The notion of doppelgangers works most effectively when it’s applied to the show’s main characters, and in this case the victim turns out to be the one person we thought we could trust. Viewers who have seen ‘Terror of the Zygons’, of course, will recall the moment in which the Zygon copy of Harry Sullivan attacks Sarah Jane in a hay barn. In that story the ruse was noticeable almost immediately – here, Harness allows us to spend almost an entire episode in the company of the Zygon Clara before giving away the secret, which turns out to be the game-changer, rather than the cliffhanger. With Kate Stewart similarly incapacitated, the stage is set for a fiery part two, although Harness sensibly keeps the stakes comparatively low, with the Doctor facing certain death aboard his private jet.
The script is chock full of references – subtle and otherwise. The Doctor has an early conversation with two children in a playground that faintly resemble the Grady twins in The Shining (and, in a refreshing twist, the two girls do actually turn out to be Zygons, thus avoiding the stock comedy scene where the schoolchildren are grossed out by the creepy old man). The scene in the lift has been done to death, but here it recalls similar moments in both ‘Paradise Towers’ and ‘Night Terrors’. And there is a wry nod to the UNIT dating controversy when Kate Stewart reminisces that ‘Terror of the Zygons’ took place in the “seventies or eighties”.
Not everything works. A scene in which the UNIT soldiers are greeted with Zygons posing as captured relatives may ostensibly recall Ray Bradbury’s ‘The Third Expedition’ (among other things) but that doesn’t mean it isn’t excruciating to watch. The dead remains that the Doctor and Colonel find in the church look like enormous cat hairballs. The narrative is occasionally head-scratchingly baffling, and while there’s absolutely no way to avoid this, the notion of previously trustworthy characters turning out to be alien duplicates is starting to feel tired, simply because Doctor Who’s done it so much. On the other hand, the Zygons are frightening for perhaps the first time in the show’s history, transformations occurring largely off camera (presumably for budgeting reasons) while the phallic monstrosities are shot from below, towering over their intended victims with menacing leers.

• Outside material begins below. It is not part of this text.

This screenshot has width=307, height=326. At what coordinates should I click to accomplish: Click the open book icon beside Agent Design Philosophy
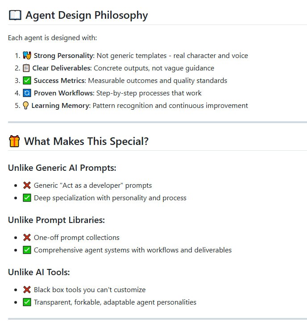click(x=15, y=15)
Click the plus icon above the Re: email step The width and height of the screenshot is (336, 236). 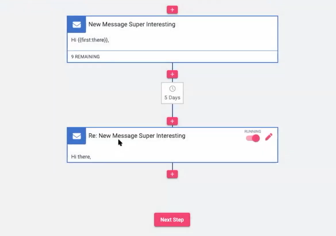[172, 121]
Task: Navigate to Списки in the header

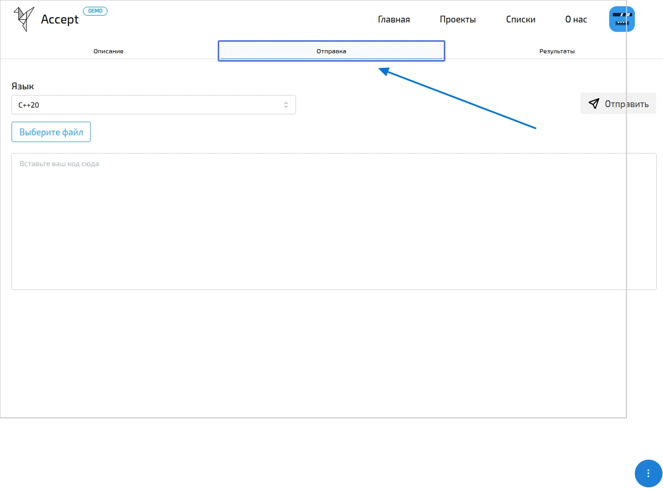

On balance, ‘Invasion’ succeeds far more than it fails. It may all go south next week, of course: this series of Doctor Who has been, quite literally, a game of two halves, containing stories that are half great and half lacklustre. Unnecessary time travel trickery ruined ‘Under The Lake’ / ‘Before the Flood’, while more recently a superficial, enjoyable Viking story was paired with a dreary interchange on the nature of immortality that – rather like the space-bound Ashildr – wound up going precisely nowhere. But if nothing else we have a decent, proper Zygon story, decently acted, glossily produced and directed with flair. And just for once, the most underused monsters in the canon are given full backstage passes, rather than sharing the limelight with John Hurt before being relegated to the sidelines in the final twenty minutes. Irrespective of flaws – and whatever happens in a week’s time – this was a high point.